Solving Traveling Salesman Problem with the Jicos branch & bound framework

The application given below uses a trivial lower bound (weak & simple to compute) and a trivial initial upper bound (weak, requiring no computation). It would be nice to improve these shortcomings, perhaps as an "advanced" section of the tutorial. I will do so as time permits.

The Jicos branch & bound application of this tutorial consists of the following classes, briefly described:

Application

  • constructs a TSP instance as the computation's input
  • constructs the initial upper bound as the shared object
  • packages the computation's input and shared object as Environment - they then are accessible to all tasks
  • constructs this branch and bound computation's root task
  • gets a Remote reference to an HSP
  • logs in with the HSP
  • gives the root task to the HSP for processing
  • receives the result
  • logs out from the HSP
  • prints the minimal cost tour that was returned, and its cost
  • prints the HSP's invoice, indicating the cost of using the HSP to solve this problem.

TSP

A class that is used to construct a pseudo-random problem instance. It only has a constructor, that:
  • takes 3 arguments:
    • the number of nodes, n, in the graph to be constructed
    • the seed to be used to start the pseudo-random number generation
    • a maximum edge weight.
  • constructs an n X n int adjacency matrix with random entries in the interval [ 0, max weight ).
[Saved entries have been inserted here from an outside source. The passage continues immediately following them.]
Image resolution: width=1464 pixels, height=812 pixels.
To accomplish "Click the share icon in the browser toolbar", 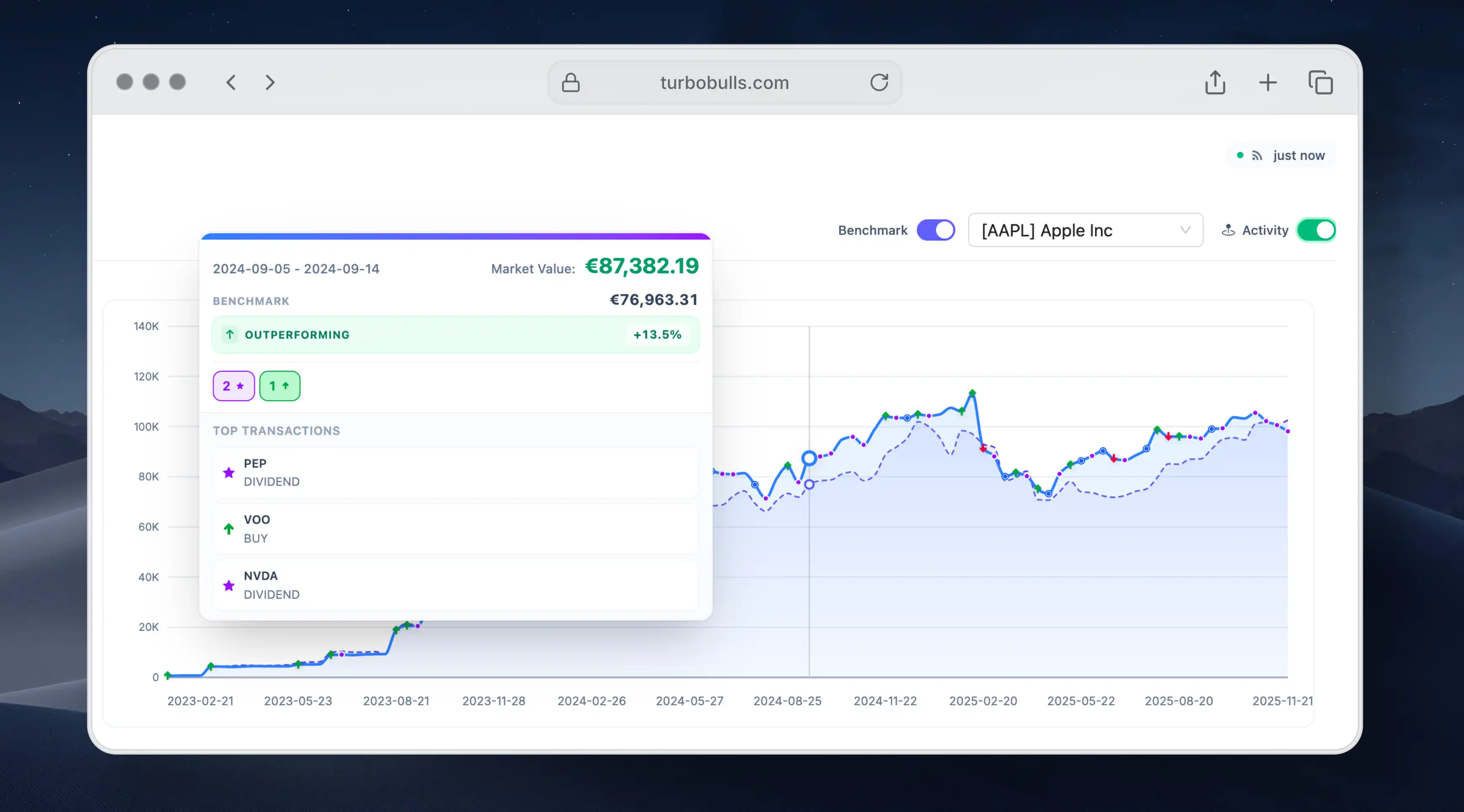I will coord(1215,82).
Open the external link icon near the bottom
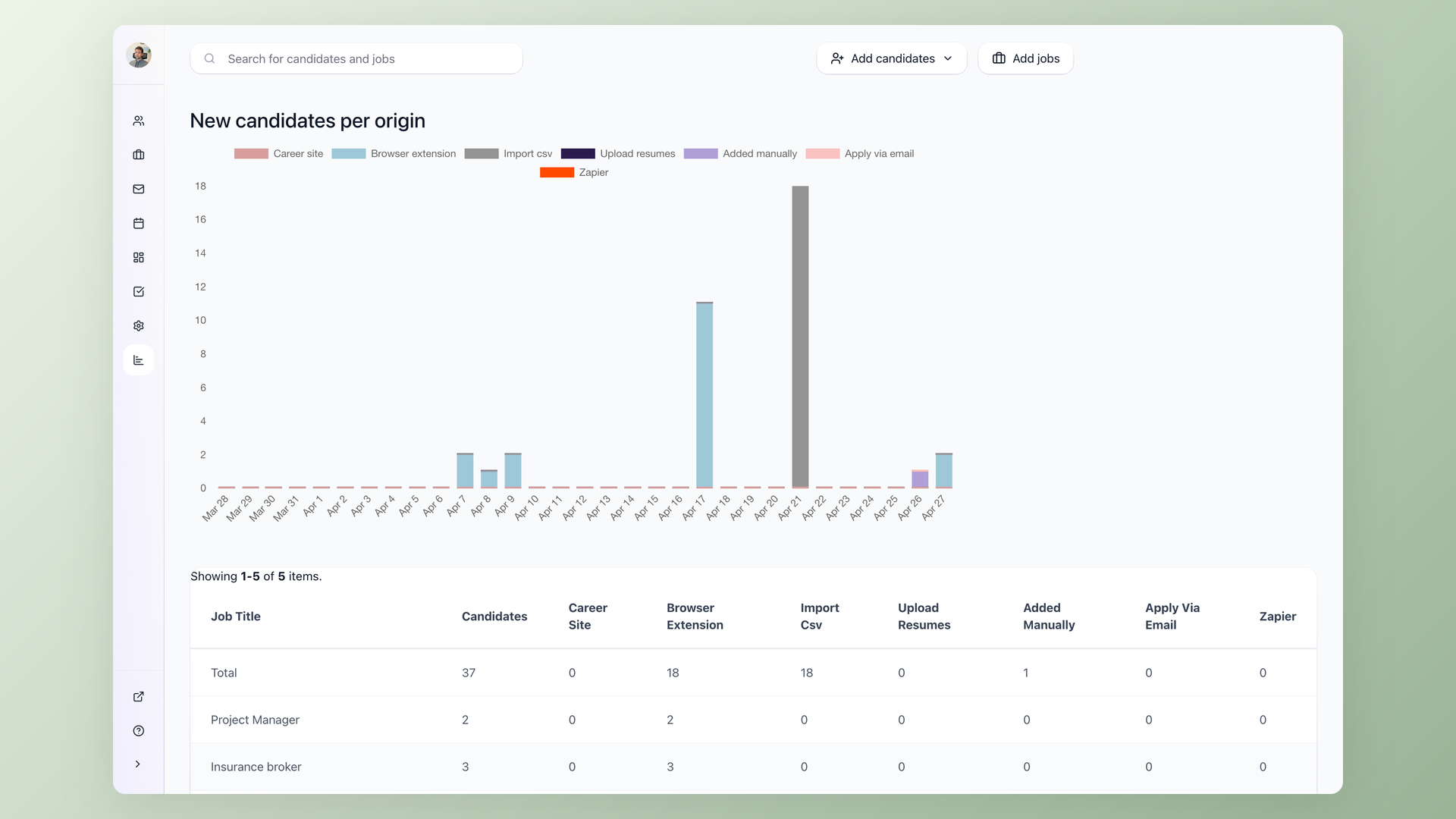Screen dimensions: 1456x819 (x=138, y=696)
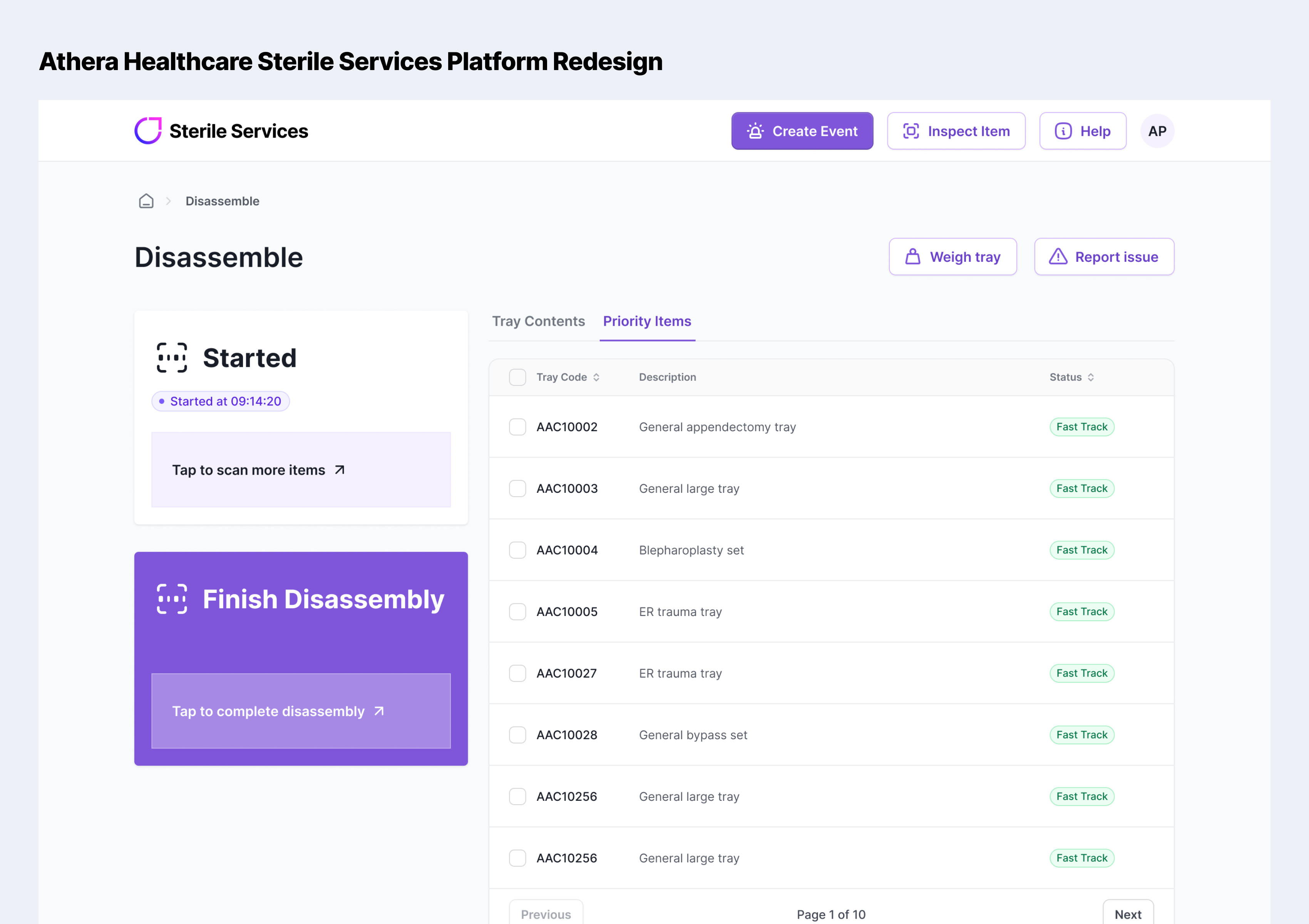Sort the table by Tray Code
This screenshot has width=1309, height=924.
pos(596,377)

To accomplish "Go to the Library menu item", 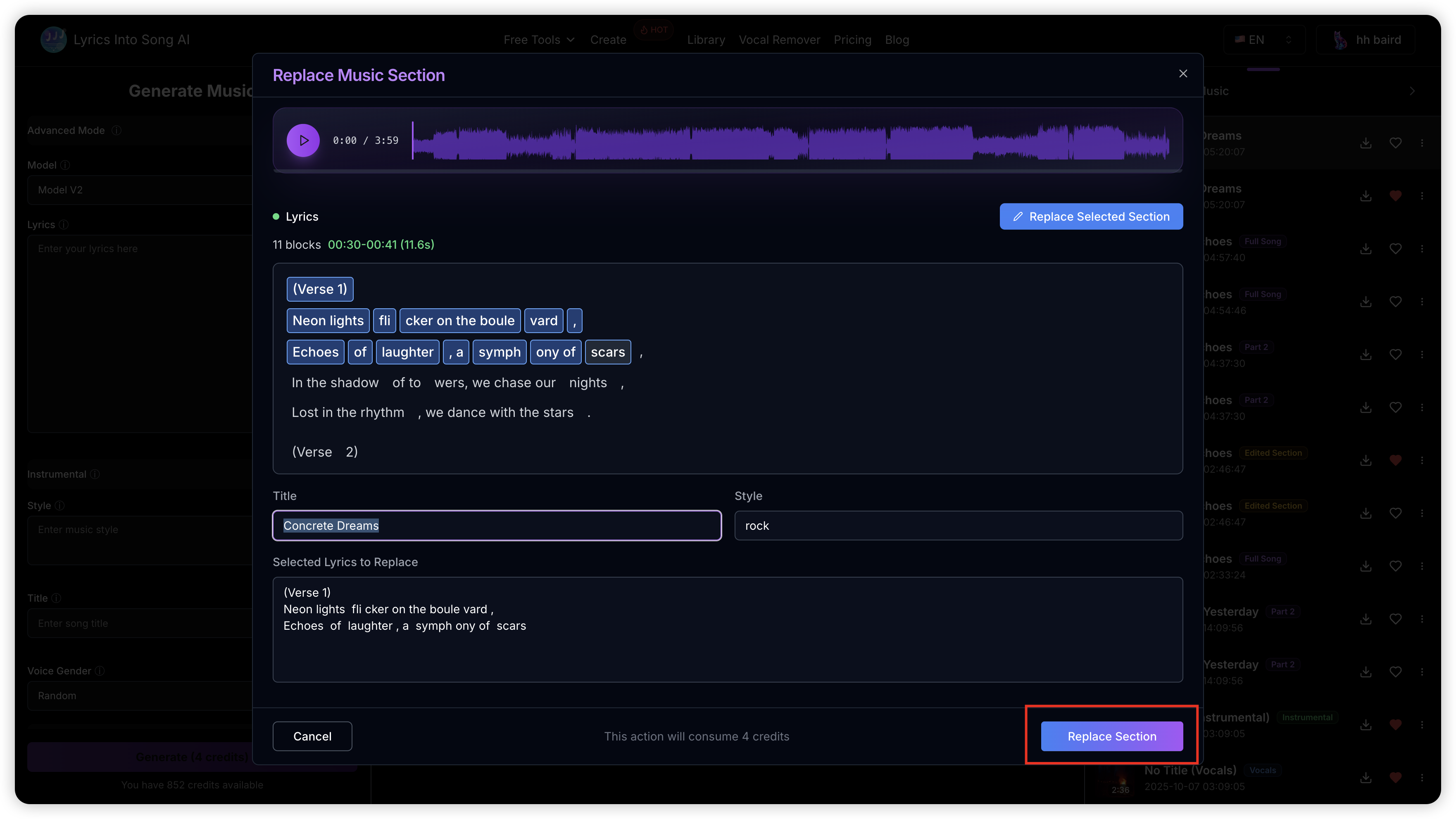I will 706,40.
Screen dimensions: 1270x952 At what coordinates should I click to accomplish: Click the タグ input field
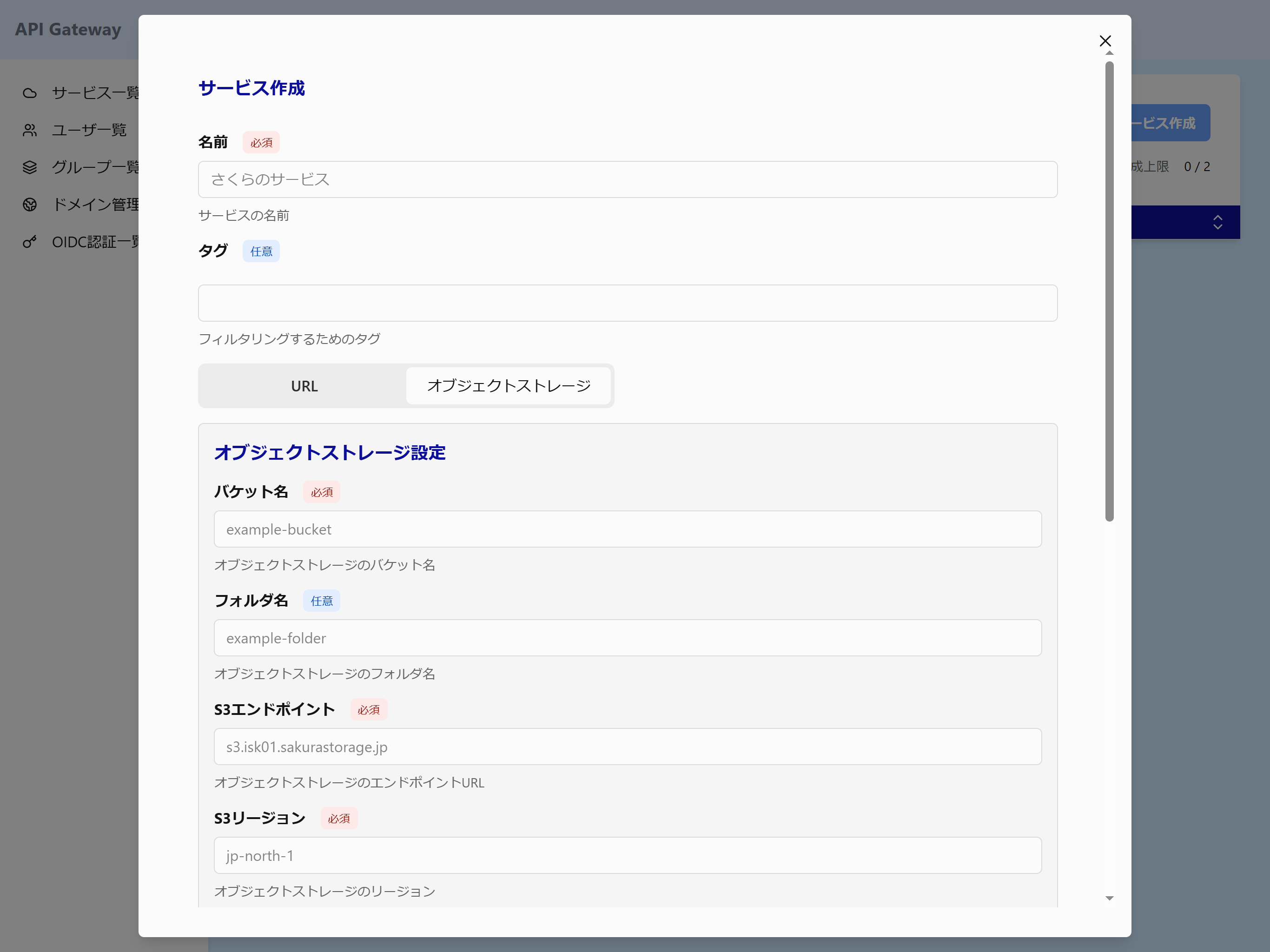click(x=627, y=303)
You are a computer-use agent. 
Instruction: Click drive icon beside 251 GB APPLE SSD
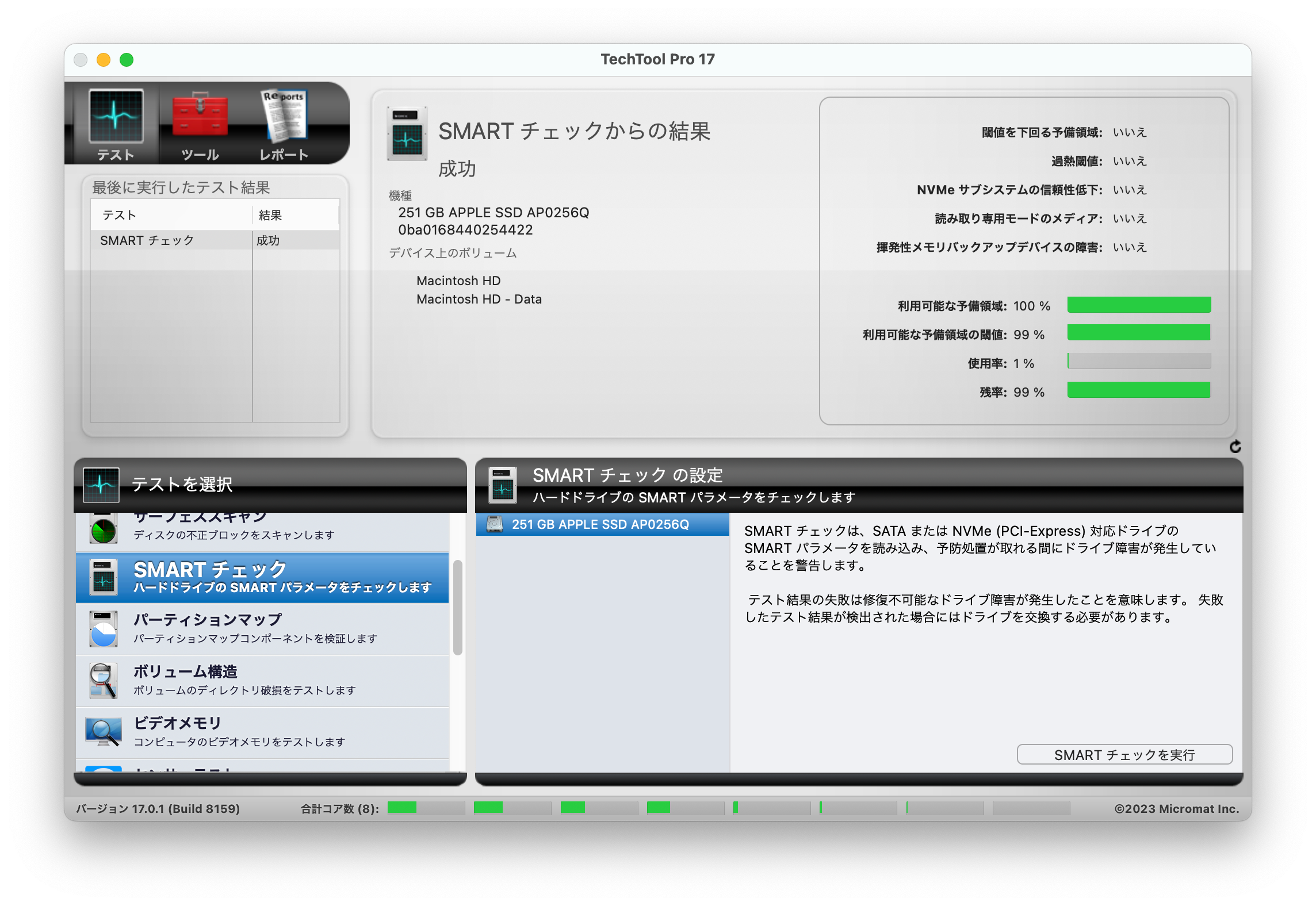[x=494, y=524]
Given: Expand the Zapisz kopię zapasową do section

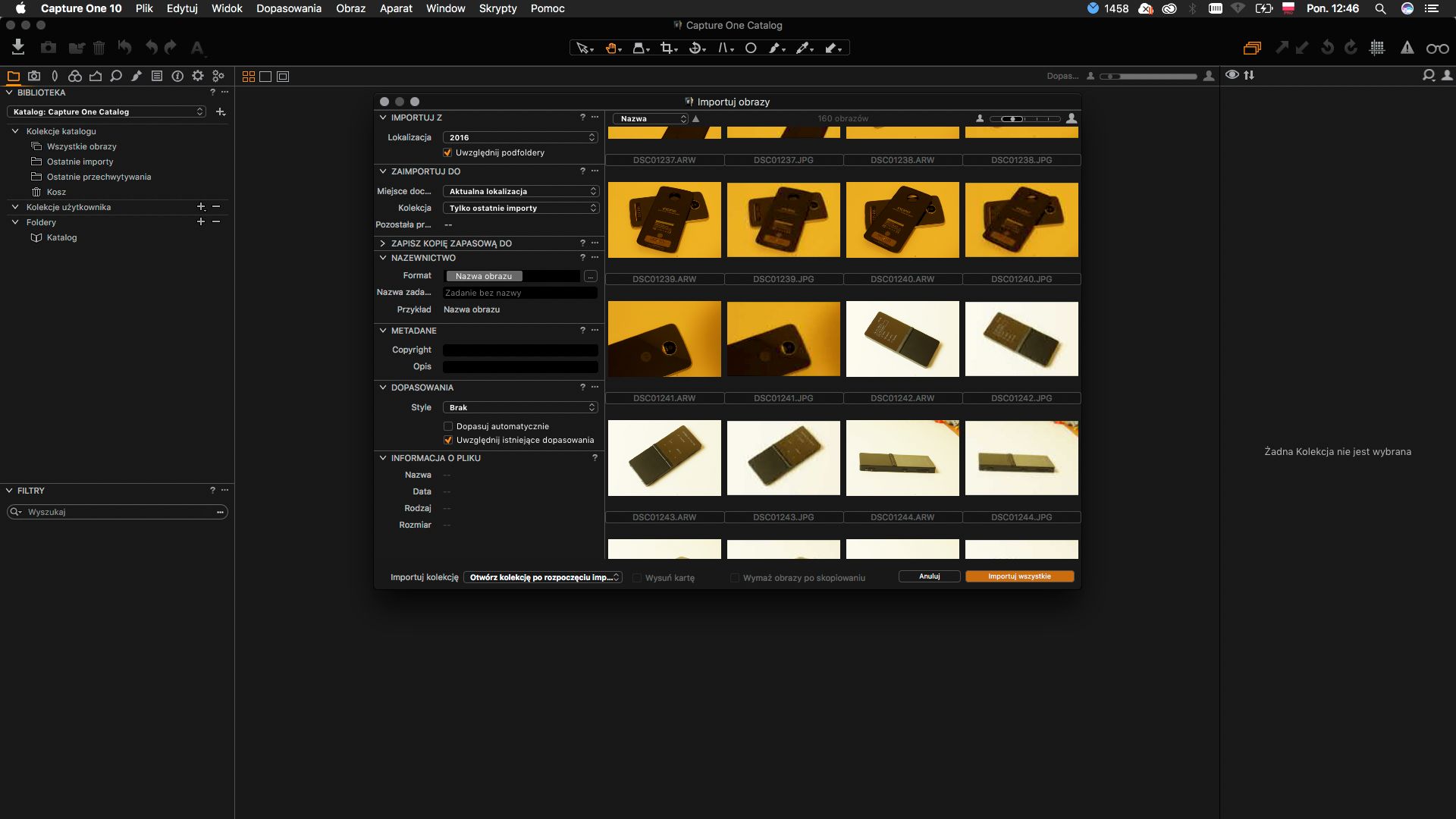Looking at the screenshot, I should (383, 243).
The larger the range of edge weights, the more likely it is that the graph has many pruning opportunities.
  • prints the adjacency matrix.

TspSolution

TspSolution implements jicos.application.branchandbound.Solution: It is a class of [partial] solution objects for TSPs. 
Its data members include:
  • The size of the TSP problem: the number of nodes in the graph to be explored.
  • The node that its parent added to the current path.
  • The node that it added to the current path.
  • The lower bound on all solutions rooted at its parent node in the search tree.
  • The lower bound on all solutions rooted its node in the search tree.
  • A list of nodes, called tour, that are in the current path.
  • A set of nodes, called untour, that are not yet in the path.
Its 1-arg constructor is used to construct only the initial partial solution, which contains only the node 0 (the starting node) in its tour.
It has the following other methods:
copy
This method is used to "construct" a template for the partial solutions of the search nodes just below it in the search tree. It does this by "cloning" itself, and returning that as its value.
computeLowerBound
Computes the lowerBound attribute for this partial solution. It adds to the lowerBound (which is initialized to be the lowerBound of its parent) the distance from the parent's last node to its last node (the last edge added to the path).
getChildren
This method returns a list of children solutions. It does this as follows:
  1. For each node that is not in the current tour it: 
    1. creates a partial solution;
    2. computes its lower bound:
    3. if it is not pruneable, it adds the child to its list of children to return.
  2. returns the generated list of children.
getLowerBound
returns the partial solution's lower bound.
isAtomic
returns true if and only if the search subtree is small enough to be searched sequentially as a single task. The level at which the subtree is not further subdivided.
isComplete
returns true if and only if the path is, in fact, a tour.
toString
prints the size of the problem, the current path length, the lower bound on all complete paths that include this as a subpath, and the list of nodes on the current path.